Tony Greenstein | 28 June 2016 | Post Views:

Victory for BDS as High Court rules councils can boycott Israel

Once again, the Zionists’ attempts to attack local democracy in favour of the interests of amoral capitalism, which believes that the rights of human beings and the victims of Israel’s vicious racism should be subordinated to profit, has been defeated.  This follows on the spectacularly unsuccessful case a few years ago, Fraser v Universities and Colleges Union when the Tribunal ruled that ‘We greatly regret that the
case was ever brought. At heart, it represents an impermissible attempt to achieve
a political end by litigious means.’
Today’s High Court ruling in favour of three councils
which have boycotted Israeli settlement goods has been hailed as a “victory for
the Palestinian-led boycott, divestment and sanctions campaign and for
The landmark ruling is also a rejection of the
Government’s attempts, in February, to stop councils from adopting ethical
procurement and investment policies by implying that legal action could be
brought successfully against them.
Sara Apps, interim Director of Palestine Solidarity
Campaign (PSC), said:
“Today’s High Court ruling is an important
victory for the Palestinian-led Boycott, Divestment and Sanctions campaign and
for democracy itself.

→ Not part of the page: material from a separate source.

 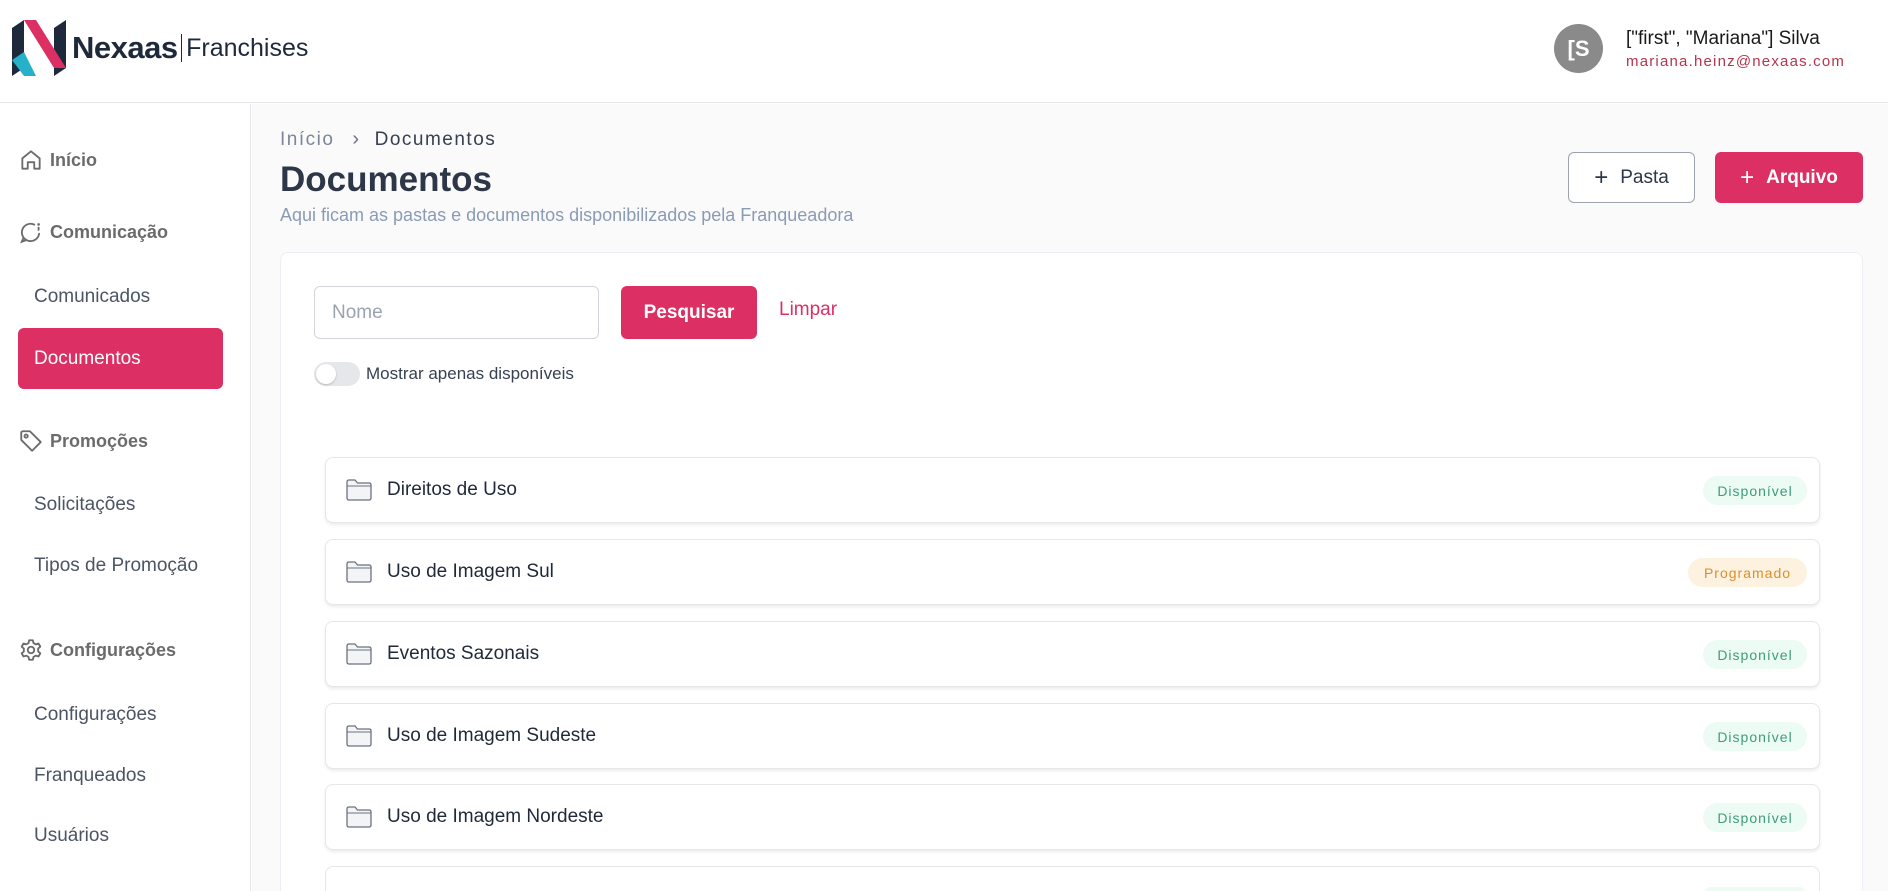 I want to click on new-file-button: + Arquivo, so click(x=1789, y=178).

Councils have been told categorically by the High Court
that there is nothing unlawful in ethically boycotting Israeli settlement
goods, and PSC welcomes this ruling. 
“The UK government’s attempts to intimidate
local councils into dropping ethical procurement and investment policies
clearly have no legal basis. Councils can legally adopt policies which avoid or
end links with Israel’s illegal settlements.
“We applaud Leicester, Swansea and Gwynedd
councils for standing up for their democratic right to free speech, and we look
forward to working alongside them and other councils who choose to adopt
policies in support of Palestinian human rights.”

The case against Leicester, Swansea and Gwynedd
city councils was brought by Jewish Human Rights Watch, which has been ordered
to pay the legal costs of all three councils.